Couzin and Kao’s analysis, which has just been published in the Proceedings of the Royal Society, doesn’t prove that the wisdom of big crowds is a fatally flawed idea. But it does serve as a warning that even simple factors can have a big impact on how groups make decisions. And it may help to explain how real animals form groups.
When scientists first came to appreciate how groups can make decisions, a question naturally arose: why don’t all animals live in gigantic groups? Some researchers argued that big groups had drawbacks that balanced the advantage they offered in making good decisions.
But Couzin and Kao wonder if such drawbacks don’t, in fact, exist. Perhaps animals live in smaller groups because smaller groups are better at making decisions.

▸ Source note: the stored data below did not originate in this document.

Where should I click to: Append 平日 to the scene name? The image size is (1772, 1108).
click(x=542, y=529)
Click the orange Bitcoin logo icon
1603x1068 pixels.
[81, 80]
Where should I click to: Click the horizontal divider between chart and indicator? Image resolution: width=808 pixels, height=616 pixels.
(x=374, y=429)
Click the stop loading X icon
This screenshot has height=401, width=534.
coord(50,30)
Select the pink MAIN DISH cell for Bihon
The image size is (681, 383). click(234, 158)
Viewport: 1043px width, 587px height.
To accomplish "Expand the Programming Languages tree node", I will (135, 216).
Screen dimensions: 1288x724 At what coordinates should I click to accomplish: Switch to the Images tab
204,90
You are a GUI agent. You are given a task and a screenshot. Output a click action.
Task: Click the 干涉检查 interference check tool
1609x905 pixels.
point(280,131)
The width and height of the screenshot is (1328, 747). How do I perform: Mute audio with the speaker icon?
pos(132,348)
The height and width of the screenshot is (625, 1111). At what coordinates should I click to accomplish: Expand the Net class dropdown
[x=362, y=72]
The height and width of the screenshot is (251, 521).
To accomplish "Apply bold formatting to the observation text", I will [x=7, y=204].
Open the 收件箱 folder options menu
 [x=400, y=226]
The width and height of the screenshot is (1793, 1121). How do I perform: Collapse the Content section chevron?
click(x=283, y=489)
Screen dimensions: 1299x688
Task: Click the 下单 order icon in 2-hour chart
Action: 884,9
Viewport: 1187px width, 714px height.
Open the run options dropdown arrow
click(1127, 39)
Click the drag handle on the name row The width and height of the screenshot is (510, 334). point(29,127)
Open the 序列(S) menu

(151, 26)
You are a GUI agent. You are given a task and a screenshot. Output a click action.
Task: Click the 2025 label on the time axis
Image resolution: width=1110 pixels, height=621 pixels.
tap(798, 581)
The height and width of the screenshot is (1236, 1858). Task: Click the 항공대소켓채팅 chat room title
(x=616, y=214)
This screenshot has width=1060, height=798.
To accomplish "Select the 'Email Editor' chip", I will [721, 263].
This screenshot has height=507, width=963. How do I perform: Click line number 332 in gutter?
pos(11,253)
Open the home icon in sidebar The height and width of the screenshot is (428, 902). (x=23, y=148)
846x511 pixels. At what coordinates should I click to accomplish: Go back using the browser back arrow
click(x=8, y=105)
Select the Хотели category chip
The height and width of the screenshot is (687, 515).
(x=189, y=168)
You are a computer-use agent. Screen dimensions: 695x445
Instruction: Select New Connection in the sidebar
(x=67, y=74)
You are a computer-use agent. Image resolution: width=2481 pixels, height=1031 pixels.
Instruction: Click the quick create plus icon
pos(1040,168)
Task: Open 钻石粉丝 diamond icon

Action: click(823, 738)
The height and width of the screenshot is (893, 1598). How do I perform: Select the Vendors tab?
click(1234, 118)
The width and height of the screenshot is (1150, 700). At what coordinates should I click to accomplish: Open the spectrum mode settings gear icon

Even the animals that do live in big groups may not actually be solving problems en masse. Only a small fraction of the group may actually be casting votes, while the rest follow their lead.
Couzin and Kao’s work also raises some questions about how we humans make decisions. If people are basing their decisions on the same information, they may be more prone to bad decisions in big groups. All things being equal, smaller groups might do better. And big groups might improve their choices if people avoided relying on the same sources of information.
In a sense, Couzin and Kao’s new study is an idea whose time has come. Only now is it becoming possible to study the perceptions and decisions of hundreds of animals as they respond to several cues at once. In years to come, Couzin, Kao, and their colleagues may be able to experiment on this model. And, in the process, they may finally be able to put Condorcet’s elegant idea to a natural test.